The cloud is efficiently supplanting more traditional forms of local storage. Corporations already store approximately 60% of their data online, while individuals turn to cloud storage providers for flexibility, 24/7 access, and ease of sharing.
To reap these benefits for yourself or your business, the first step is to choose the right cloud storage provider. Here are some important factors you should consider:
Data Protection Measures
All other factors become irrelevant if the provider can’t guarantee the safety of your files. Before committing, be sure to familiarize yourself with their encryption methods, data backup, and disaster recovery policies.
Additionally, when securing a clients records, you must consider the best options and not leave yourself vulnerable to any kind of data breach.
The best providers offer end-to-end encryption for files at rest and in transit. That ensures no one can decipher their contents, whether you’re moving or merely storing data. It’s even better if the provider adopts a zero-knowledge policy. Such a policy guarantees that the service doesn’t have access to or knowledge of the files you store with them.
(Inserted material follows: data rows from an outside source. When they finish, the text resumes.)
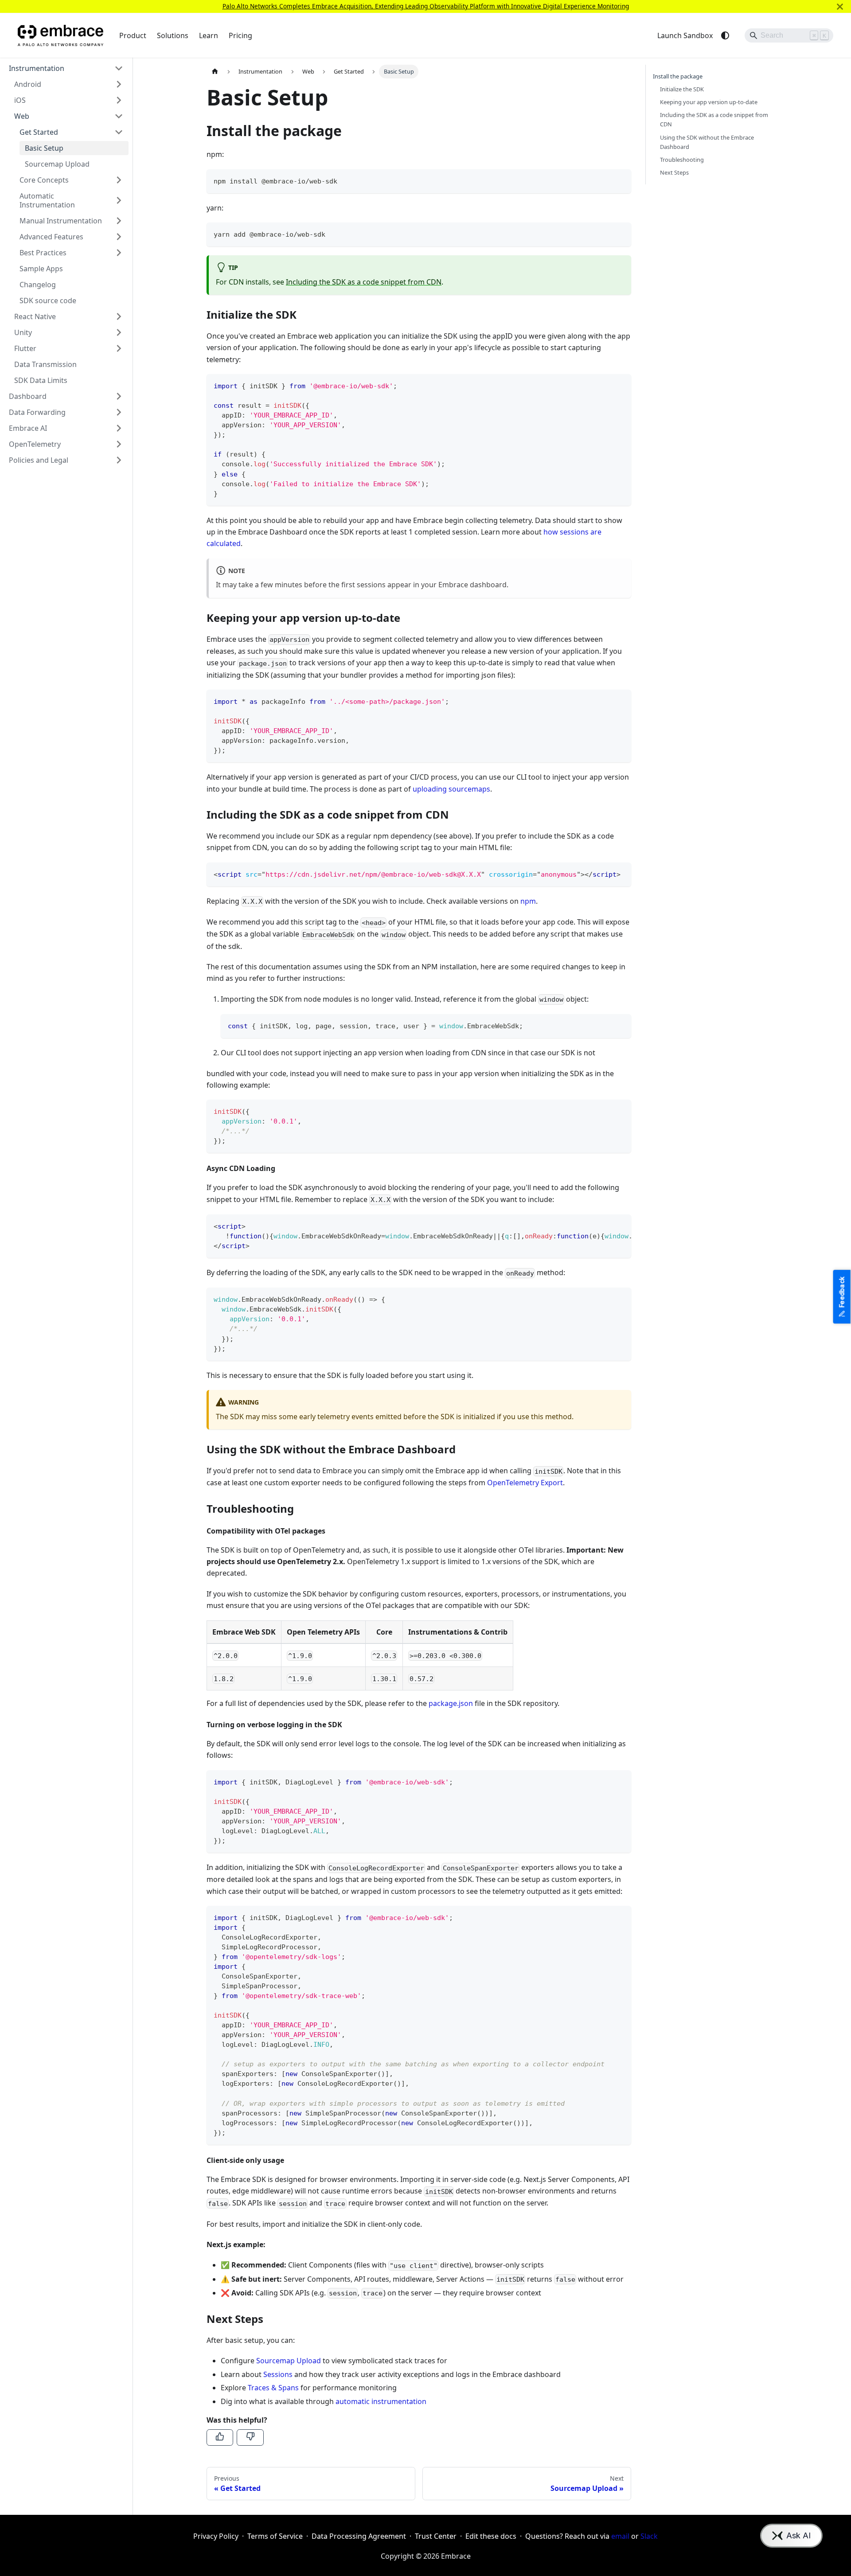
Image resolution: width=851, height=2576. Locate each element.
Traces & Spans (273, 2388)
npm (528, 901)
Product (132, 35)
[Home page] (215, 71)
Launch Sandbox (685, 35)
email (620, 2536)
Access management is another crucial layer of comprehensive data security. You should be able to designate files and folders as view-only and share them with select persons via a link. Secure cloud storage should have an interface to let you assign and change permissions and check who has access to what content.
Cloud Storage Pricing & Scalability
All worthwhile cloud storage companies offer free tiers so you can test their services. Some offer more free space than others, but all become much more generous once you opt for a paid plan. It’s best to assess your personal or business needs and compare them against the feature sets providers offer at different tiers.
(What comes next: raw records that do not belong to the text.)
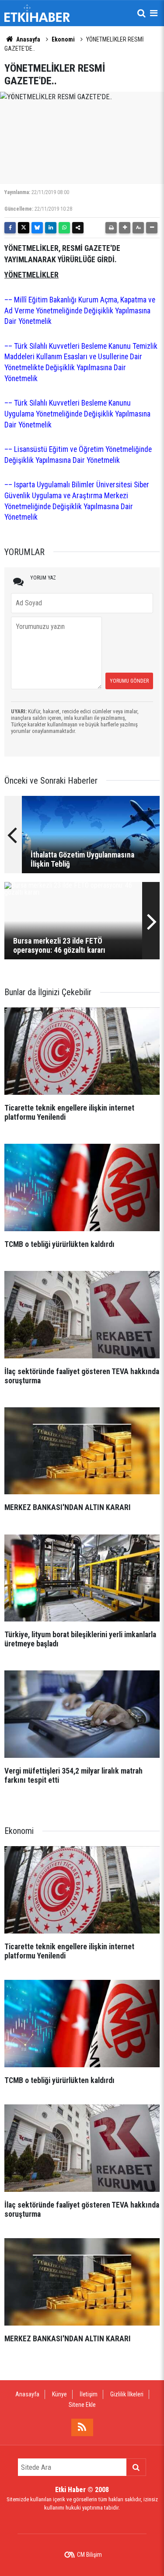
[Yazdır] (111, 227)
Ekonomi (63, 39)
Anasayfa (27, 39)
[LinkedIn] (50, 227)
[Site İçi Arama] (141, 13)
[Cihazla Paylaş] (78, 227)
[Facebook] (10, 227)
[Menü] (153, 13)
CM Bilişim (89, 2554)
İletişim (89, 2394)
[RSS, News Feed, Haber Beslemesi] (82, 2427)
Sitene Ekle (82, 2404)
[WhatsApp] (64, 227)
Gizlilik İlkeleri (126, 2394)
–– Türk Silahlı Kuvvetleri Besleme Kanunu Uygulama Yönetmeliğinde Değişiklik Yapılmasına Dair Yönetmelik (77, 414)
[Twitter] (23, 227)
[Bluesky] (37, 227)
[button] (124, 227)
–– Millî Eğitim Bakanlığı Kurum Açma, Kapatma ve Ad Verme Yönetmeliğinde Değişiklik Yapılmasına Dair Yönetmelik (79, 310)
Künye (59, 2394)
You’ll usually get a better deal if you commit long-term, so consider annual plans when building your budget. Do you run a budding business that will likely need more storage down the line? Then, check whether the provider will be able to accommodate your long-term needs before committing.
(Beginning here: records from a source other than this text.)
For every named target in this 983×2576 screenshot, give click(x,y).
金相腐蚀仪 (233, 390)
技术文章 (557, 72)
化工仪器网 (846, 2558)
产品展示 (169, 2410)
Don’t forget to read the fine print when assessing various data plans. Hidden charges may apply if you exceed a set bandwidth or storage amount.
Integration & Collaboration
Streamlined data sharing is one of cloud storage’s core advantages. However, not all providers integrate well into the broader cloud computing ecosystem. Take stock of tools like CRMs, project management software, communication apps, etc., you or your company use.
Find out whether the prospective provider offers seamless integration with them and any tools you might need to incorporate into your future workflows. This includes other storage providers, as many people and businesses use more than one, indicated by the current cloud storage trends.
Syncing Devices In The Cloud
Straightforward access, regardless of device or location, is a mark of the best storage providers. On the one hand, that means your files are at hand whether you’re on PC or Mac, desktop or mobile. On the other, download speeds should be on par with your ISP’s for quick file transfers.
Syncing used to mean you had to keep copies of files in the cloud and on the device you wanted to use them on. Better cloud storage providers have moved on and offer selective syncing instead. They let you choose which files to keep updated locally. Others may still have shortcuts that reflect their updated status, but you can download them as needed.
The Providers User Interface (UI)
Cloud storage should feel like a natural extension of your local drive and folder setup. A clean, informative, and intuitive interface goes a long way toward achieving this. The UI must always have a clear folder structure and a visible storage space indicator.
Assigning permissions and sending links should be one-click affairs. Drag and drop is the norm for quickly sending files and folders online. You’ll also need a quick and accurate search since you’re potentially looking at terabytes of stored data. Lastly, the UI needs configurable notifications for sending and receiving files, approaching storage limits, and expiring payment periods.
You won’t discover how dependable a provider is until you hit a snag. Professional and prompt customer support is essential to resolving matters efficiently. It’s best to check the provider’s reputation and read customer reviews since you can’t experience customer support directly before signing up.
Another way is to contact support beforehand. If they’re quick to answer all your questions competently, you know you have a winner.
Choosing a cloud storage provider, prioritizing data protection, evaluating pricing structures, ensuring seamless integration, and paying attention to syncing capabilities, user experience, and customer support will provide a reliable and efficient storage solution tailored to your individual or business needs.